DOMDistiller should handle the folded subheadings and edit links on wikipedia |
|||||||||||
Issue descriptionOS: iOS10 platform: iPhone 6s What steps will reproduce the problem? (1) Open a wikipedia page with formula (e.g. https://en.m.wikipedia.org/wiki/Velocity) (2) Distill it What is the expected output? Formula should have been saved What do you see instead? The formula are not saved
,
Sep 19 2016
Would you elaborate what you mean by being saved? DOM distiller emitted 41 image URLs. Do you already know which formula is missing?
,
Sep 20 2016
I did see another issue though. The headings are all gone, and the editing links are shown instead.
,
Dec 1 2016
,
Dec 22 2016
Adding screenshots for distilled versions of https://en.m.wikipedia.org/wiki/Velocity from Firefox and from Chrome Canary on iOS. Note that FF distilled the content that was collapsed but showed the edit links. Chrome didn't distill the content under the subheading (and didn't show the edit button). The best behaviour would be to distill all the content, show the images, and not have links to edit.
,
Dec 22 2016
,
Dec 23 2016
The result of Bling in #c5 is different from comment in #c3 because of device width. For wider devices, the sections would be expanded, and the headings come with an editing link.
,
Dec 28 2016
For folded sections, we might be able to use aria-expanded attribute as a hint.
,
Jan 17 2017
,
Feb 23 2017
gambard@, when you said the formula are not saved, did you refer to the narrow case similar to #c5, where the sections are collapsed, with no edit links in the original page? From device emulation, iPhone 5 and iPhone 6 are the narrow case, while iPhone 6 Plus is the wide case.
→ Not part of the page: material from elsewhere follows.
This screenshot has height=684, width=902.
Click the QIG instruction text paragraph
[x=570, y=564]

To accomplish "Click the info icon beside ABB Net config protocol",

Looks like we need to properly handle both cases just for iPhone.
,
Mar 1 2017
Yes, I think it was the narrow case.
,
Mar 2 2017
,
Mar 2 2017
Issue 697884 has been merged into this issue.
,
Mar 2 2017
Found the criteria in wikipedia's JS code:
isWideScreen: memoize(function() {
var val = parseInt(mw.config.get('wgMFDeviceWidthTablet'), 10);
return window.innerWidth >= val || window.innerHeight >= val;
})
wgMFDeviceWidthTablet is '720px'
The height of iPhone 6 Plus is 736.
According to http://mydevice.io/devices/, wikipedia should probably use 800px as the threshold, and name it something like DeviceLongEdgeTablet.
,
Mar 3 2017
We could probably add a workaround for wikipedia to wait for the permanent solution in dom distiller.
Injecting
"(() => {"
" var s = document.createElement('style');"
" s.innerHTML='.client-js .collapsible-block { display: block }';"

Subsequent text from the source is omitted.